Politics and Government News

Justice Clarence Thomas takes aims at Tech and its power 'to cut off speech'

Supreme Court Justice Clarence Thomas issued a concurrence in a case over Trumps Twitter account in which Thomas suggested that social media companies should be regulated like public utilities.
Supreme Court Justice Clarence Thomas issued a concurrence in a case over Trumps Twitter account in which Thomas suggested that social media companies should be regulated like public utilities.
Patrick Semansky/AP

The Supreme Court on Monday dismissed a lower court ruling that former President Trump violated the First Amendment rights of critics he blocked on Twitter, now that Trump is a private citizen.

Lawyers for those Trump blocked on Twitter argued that the former president's Twitter account functioned as an official source of information about the government, leading a federal appeals court to rule that Trump's blocking amounted to illegally silencing their viewpoints.

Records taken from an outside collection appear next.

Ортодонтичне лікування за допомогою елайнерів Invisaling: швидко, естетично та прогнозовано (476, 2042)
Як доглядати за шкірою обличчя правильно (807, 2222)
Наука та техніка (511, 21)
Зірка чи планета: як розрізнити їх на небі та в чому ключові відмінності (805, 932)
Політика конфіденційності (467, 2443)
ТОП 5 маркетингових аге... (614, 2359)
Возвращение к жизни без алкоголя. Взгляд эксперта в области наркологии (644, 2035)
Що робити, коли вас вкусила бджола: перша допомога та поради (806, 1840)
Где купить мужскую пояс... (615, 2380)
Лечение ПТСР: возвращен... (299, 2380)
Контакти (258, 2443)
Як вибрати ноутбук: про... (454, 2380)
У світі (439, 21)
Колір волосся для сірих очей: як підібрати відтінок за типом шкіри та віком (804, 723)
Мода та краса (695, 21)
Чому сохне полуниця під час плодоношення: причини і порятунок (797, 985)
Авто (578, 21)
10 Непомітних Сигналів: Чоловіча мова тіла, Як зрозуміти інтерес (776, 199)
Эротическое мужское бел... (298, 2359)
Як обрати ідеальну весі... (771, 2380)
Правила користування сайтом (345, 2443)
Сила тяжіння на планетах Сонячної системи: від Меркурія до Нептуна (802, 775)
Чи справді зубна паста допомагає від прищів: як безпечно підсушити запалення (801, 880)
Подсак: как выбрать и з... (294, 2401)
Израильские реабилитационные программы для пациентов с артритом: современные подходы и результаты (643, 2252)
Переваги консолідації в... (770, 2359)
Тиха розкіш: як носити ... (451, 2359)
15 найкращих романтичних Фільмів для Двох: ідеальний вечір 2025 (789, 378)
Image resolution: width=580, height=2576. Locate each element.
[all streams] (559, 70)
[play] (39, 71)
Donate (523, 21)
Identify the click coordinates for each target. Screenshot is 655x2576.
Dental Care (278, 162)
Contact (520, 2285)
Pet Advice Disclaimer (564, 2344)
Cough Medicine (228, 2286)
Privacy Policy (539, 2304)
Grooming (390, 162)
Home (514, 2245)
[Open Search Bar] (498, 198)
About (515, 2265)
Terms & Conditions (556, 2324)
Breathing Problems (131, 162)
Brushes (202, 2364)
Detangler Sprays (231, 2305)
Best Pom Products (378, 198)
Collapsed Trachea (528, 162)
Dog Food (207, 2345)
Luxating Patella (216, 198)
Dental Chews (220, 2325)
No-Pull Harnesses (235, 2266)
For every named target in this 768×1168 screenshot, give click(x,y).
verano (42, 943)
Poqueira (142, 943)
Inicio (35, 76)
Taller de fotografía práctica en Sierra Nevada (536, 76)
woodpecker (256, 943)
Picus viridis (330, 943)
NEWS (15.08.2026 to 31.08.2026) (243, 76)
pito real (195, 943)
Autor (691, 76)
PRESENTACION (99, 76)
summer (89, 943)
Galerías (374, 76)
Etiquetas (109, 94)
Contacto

But Trump is no longer in office, and Twitter has permanently banned him from the platform over glorifying violence. So the lower court's ruling from the 2nd U.S. Circuit Court of Appeals should be tossed, the Supreme Court ruled, instructing the court to dismiss the case as "moot," or no longer active.

While the case can no longer be cited as precedent, other courts have held that an elected official's social media accounts can be treated as public forums. And so, the dismissal "is unlikely to affect the development of the law," said Jameel Jaffer, Director of the Knight First Amendment Institute at Columbia University, which sued Trump over his blocking of critics.

The decision from the high court did not surprise court watchers, but a concurrence in the ruling from Justice Clarence Thomas has drawn intense attention in technology circles.

In it, Thomas took broad aim at social media networks, attacking Section 230 of the Communications Decency Act, the landmark law that protects technology companies from lawsuits and also provides platforms wide latitude in patrolling speech on its sites.

To Thomas, Twitter's ban of Trump exposed the potential abuses of this legal protection, noting how "applying old doctrines to new digital platforms is rarely straightforward."

Thomas went on: "As Twitter made clear, the right to cut off speech lies most powerfully in the hands of private digital platforms. The extent to which that power matters for purposes of the First Amendment and the extent to which that power could lawfully be modified raise interesting and important questions," Thomas wrote.

Big Tech companies Facebook and Google, Thomas points out, have vast, largely unchecked control over online marketplaces.

"It changes nothing that these platforms are not the sole means for distributing speech or information. A person always could choose to avoid the toll bridge or train and instead swim the Charles River or hike the Oregon Trail," Thomas wrote. "But in assessing whether a company exercises substantial market power, what matters is whether the alternatives are comparable. For many of today's digital platforms, nothing is."

In Thomas' view, social media companies are "sufficiently akin" to a common carrier, such as a public utility, like a telephone company and should be "regulated in this manner," he wrote.

The remarks from Thomas are not the first time he has written that Section 230 should be reined in. He wrote in October 2020 that it "behooves" the justices to narrow the scope of the law.

Harvard Law School's Evelyn Douek argued that Twitter booting Trump may just be the action that leads to a stripping of the platforms' legal protections.

"I've said this repeatedly, but it was terribly short-sighted of liberals to unquestioningly celebrate the unaccountable deplatforming of Trump (not to mention everyone else swept up) as an exercise of private power and cede the point that regulation might actually be beneficial," she tweeted.

Legal scholars of Section 230 greeted Thomas' position on the law dubiously, noting that it is not an indication of how the entire court stands on the matter.

"I'm not sure what to make of how much support Justice Thomas's reading of 230 has among the other eight Justices, particularly because they've denied cert in a few high-profile 230 cases recently," tweeted lawyer Jeff Kossoff, who wrote a book on the law called The Twenty-Six Words that Created the Internet. "I do think that Thomas's statement increases the chances that at least two judges on a randomly chosen circuit court panel will rule in favor of must-carry rules for social media platforms," Kossoff wrote.

Daphne Keller, former general counsel for Google and now with Stanford Law School, said any legal analysis of Section 230 that ignores a long history of cases that have upheld platforms' First Amendment right of policing troubling content "are either ignorant or intellectually dishonest."

Others applauded Thomas' remarks, including Rachel Bovard, senior director of policy at the Conservative Partnership Institute.

"The Thomas concurrence regarding Big Tech has everything: 1) legitimizing the threat of concentrated corporate power; 2) Google gatekeeping info for 90% of the world; 3) gov't outsourcing censorship; 4) justifications for common carrier regulation," Bovard tweeted.